É preciso eliminar
definitivamente o
sistema de atendimento
de ‘minuto’ nos postos
de saúde, ou seja, uma
consulta médica deve ser
efetuada na plenitude,
sem pressa, com uma
boa interação entre o
médico e o seu paciente



A propaganda eleitoral revelou para nós poucas novidades. Assistimos discursos e promessas, porém muito longe da realidade dos municípios, que sofrem com baixa arrecadação e registram orçamento apertado para as demandas da população. Porém, quero destacar apenas o setor da saúde pública. Nossos candidatos, em várias cidades brasileiras, afirmaram que a melhoria nos serviços implica em mais postos, mais médicos e mais remédios - aspectos obrigatórios em qualquer programa de governo. Nossos candidatos esqueceram de indicar ações, algumas tão simples, mas tão imprescindíveis. Falo isto com a experiência em acompanhar de perto o setor da saúde, particularmente, nos últimos anos, ao vivenciar as atividades do Hospital Universitário de Londrina.
O prefeito eleito precisa ser gestor e interagir com a população e os servidores da saúde. A primeira pergunta que deveriam se fazer é: por que há intermináveis filas nos postos de saúde e hospitais? Pode ser que tenhamos muitas causas e respostas, mas algo parece permear a maioria dos casos; há demora no repasse de recursos do SUS para os hospitais públicos. Com isto, há descontentamento pessoal e falta de reposição do estoque de remédios; isto, ainda, leva a outras consequências e graves sequelas; exames especializados como Raios-X, ultra-som e outros, até mesmo mais simples, não são realizados com brevidade e isso cronifica algumas doenças, retardando o diagnóstico e colocando dúvida na efetividade do tratamento. O paciente retorna ao hospital na esperança de realizar a complementação de seus exames e é obrigado a voltar posteriormente. Por isto, uma sugestão inicial é que o futuro prefeito saiba exatamente como são distribuídos os recursos do SUS para todas as unidades e hospitais, incluindo os particulares que tem convênios.
Aí, entra uma segunda questão: por que não se faz a distribuição inicial para os hospitais públicos e depois se contempla os particulares conveniados?
Por outro lado, é preciso eliminar definitivamente o sistema de atendimento de ''minuto'' nos postos de saúde, ou seja, uma consulta médica deve ser efetuada na plenitude, sem pressa, sem correria, com uma boa interação entre o médico e o seu paciente. Algumas vezes, se resolve o problema no ato da consulta, sem a necessidade de recorrer a exames complementares. Nestes casos a paciência do profissional é fundamental e os médicos devem ser bem remunerados pelo serviço que prestam.
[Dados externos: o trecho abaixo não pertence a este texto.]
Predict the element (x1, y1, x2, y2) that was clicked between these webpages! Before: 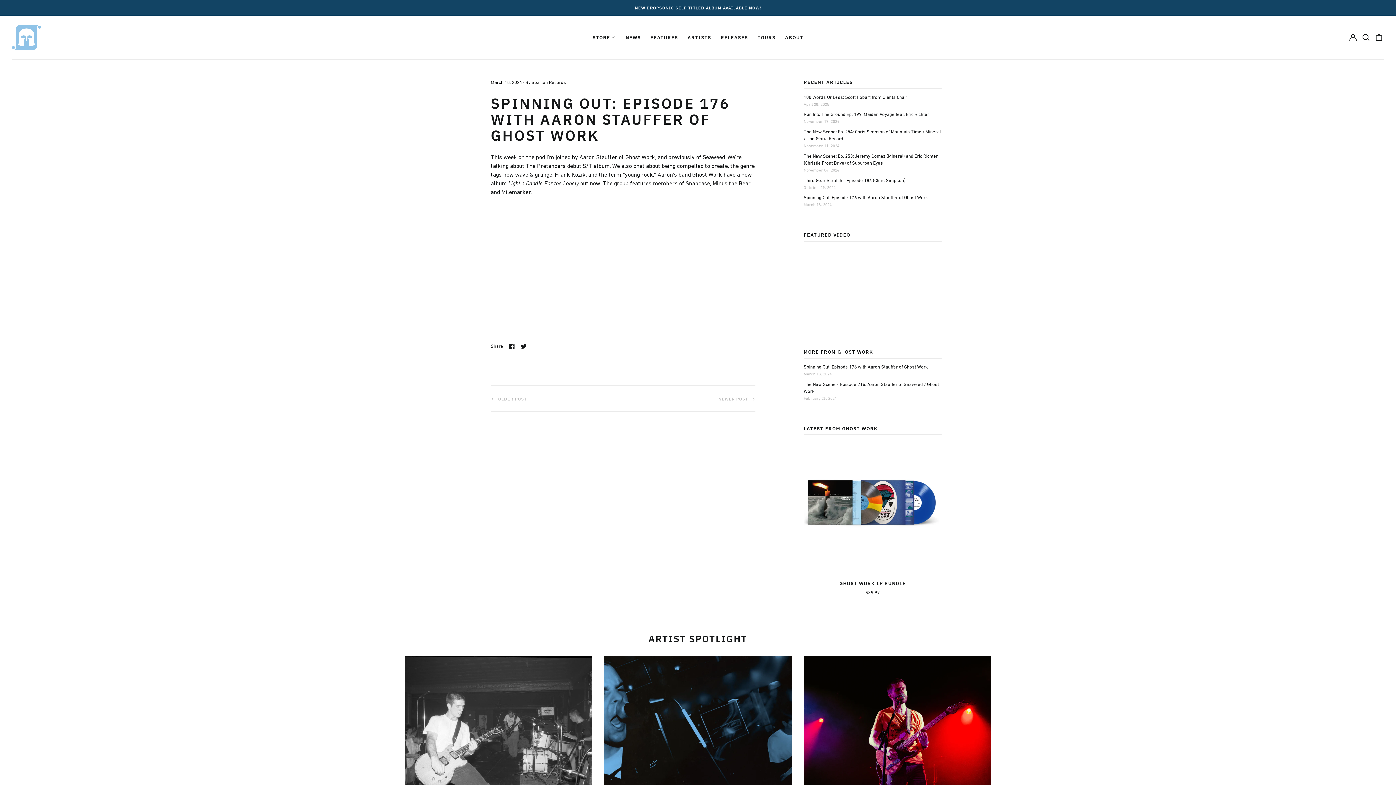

Defendo também os princípios norteadores da semiologia, ou seja, a anamnese, inspeção, palpação, percussão e auscultação dos pacientes.
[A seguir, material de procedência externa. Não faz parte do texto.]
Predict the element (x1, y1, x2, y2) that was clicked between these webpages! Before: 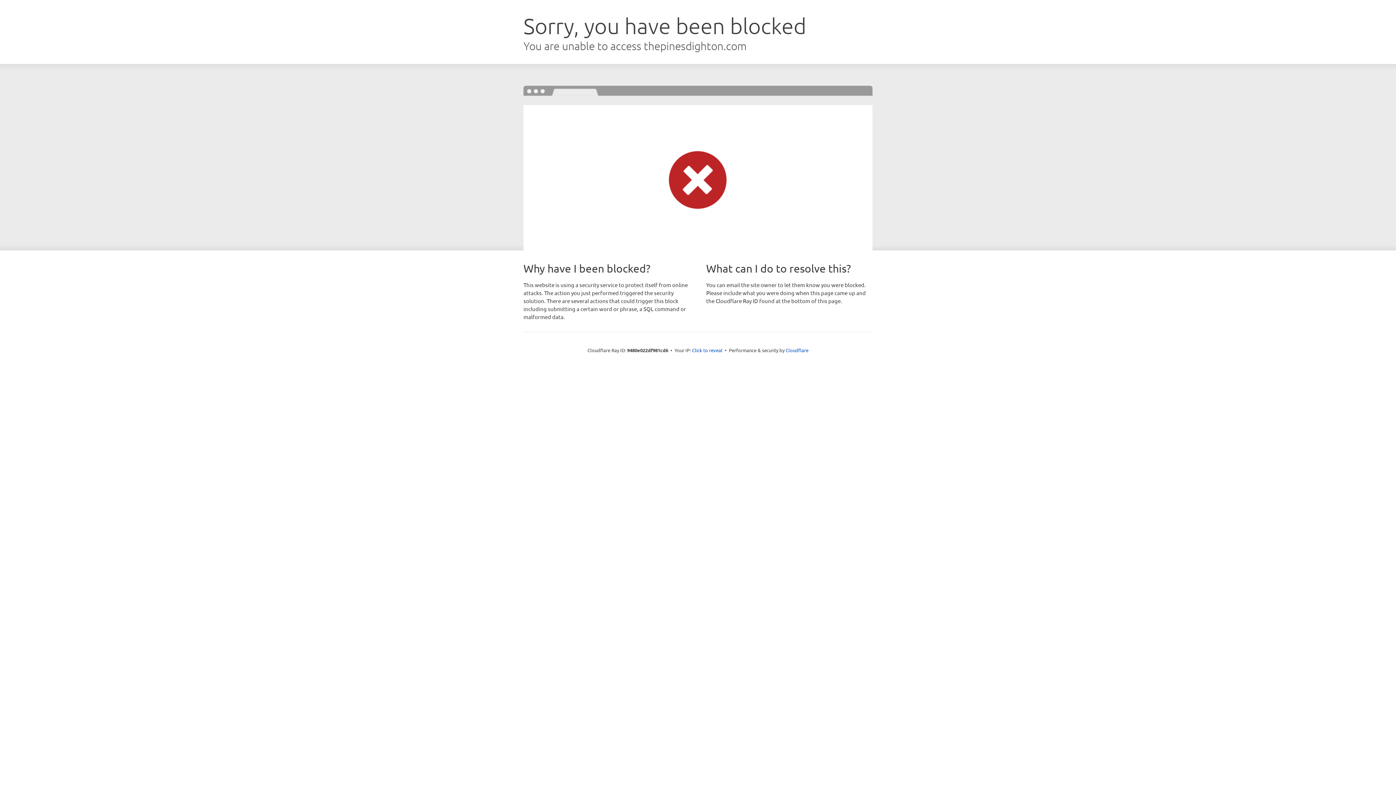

Alguns diagnósticos seriam realizados imediatamente, evitando que uma simples gripe mal diagnosticada evoluísse para uma pneumonia em poucos dias, levando à infecção grave e a ocupação de mais um leito.
Outra medida que teria impacto na qualidade da saúde pública é o estímulo à abordagem médica cuidadosa, a verificação de que uma crônica dor de cabeça pode significar problemas de visão; que uma enxaqueca pode ser um simples mau funcionamento da vesícula biliar e que a falta de sono decorre de problema psicológico e não médico.
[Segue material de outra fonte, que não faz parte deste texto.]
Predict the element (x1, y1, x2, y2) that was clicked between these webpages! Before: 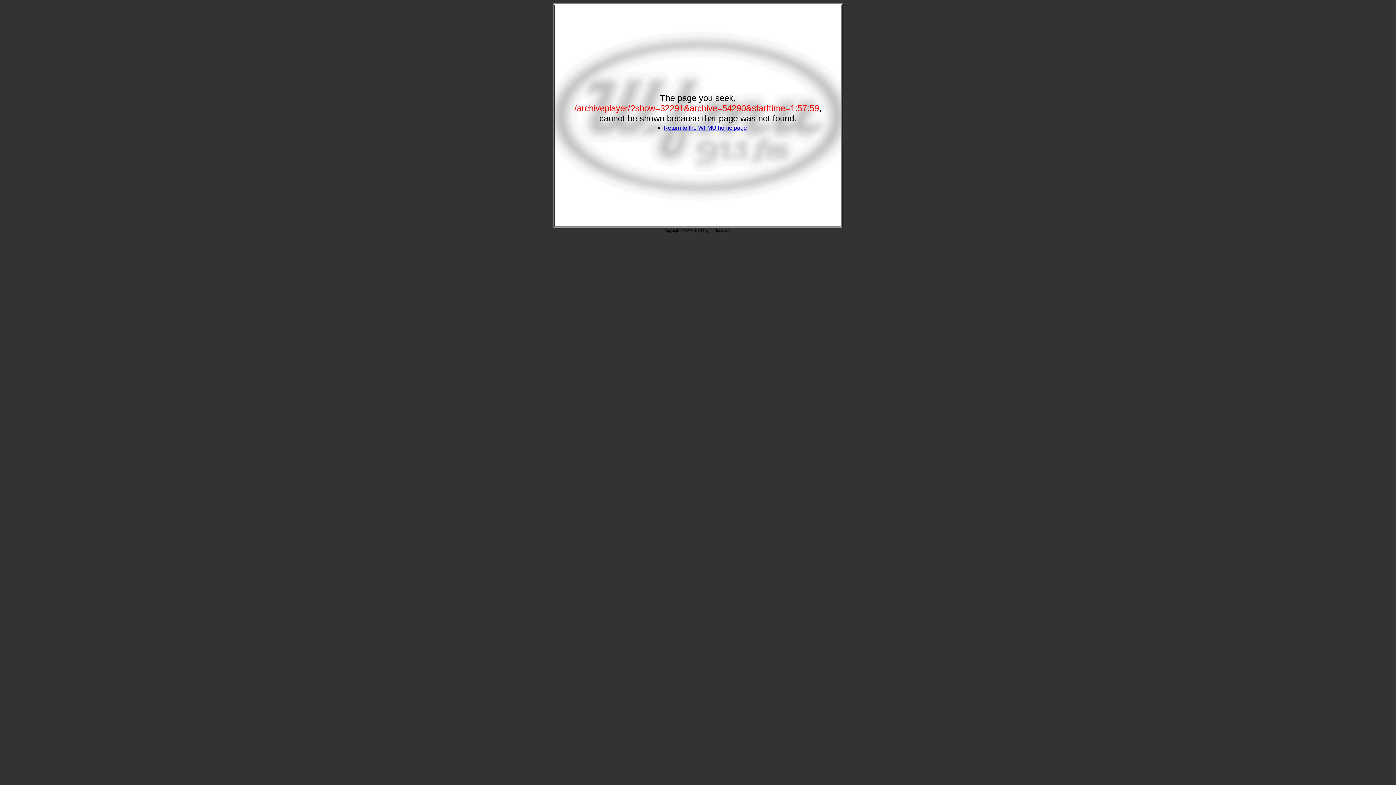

Em outras vezes, a obesidade poderia ser resolvida com nutricionista e não necessariamente com medicamentos controlados; os problemas articulares nem sempre são casos médicos, muitas vezes as ações de fisioterapia resolveriam os sintomas.
O problema de saúde da população decorre da qualidade do atendimento, que reflete a má remuneração de honorários médicos. O resultado desta equação é o acúmulo de jornadas de trabalho e menos sensibilidade para triagem dos pacientes, afetando a ética profissional. É preciso resgatar o atendimento humano e digno. O desafio dos prefeitos eleitos será restabelecer valores colocando o paciente no âmbito da dignidade da pessoa humana; é para o paciente que o sistema público tem de funcionar, e bem.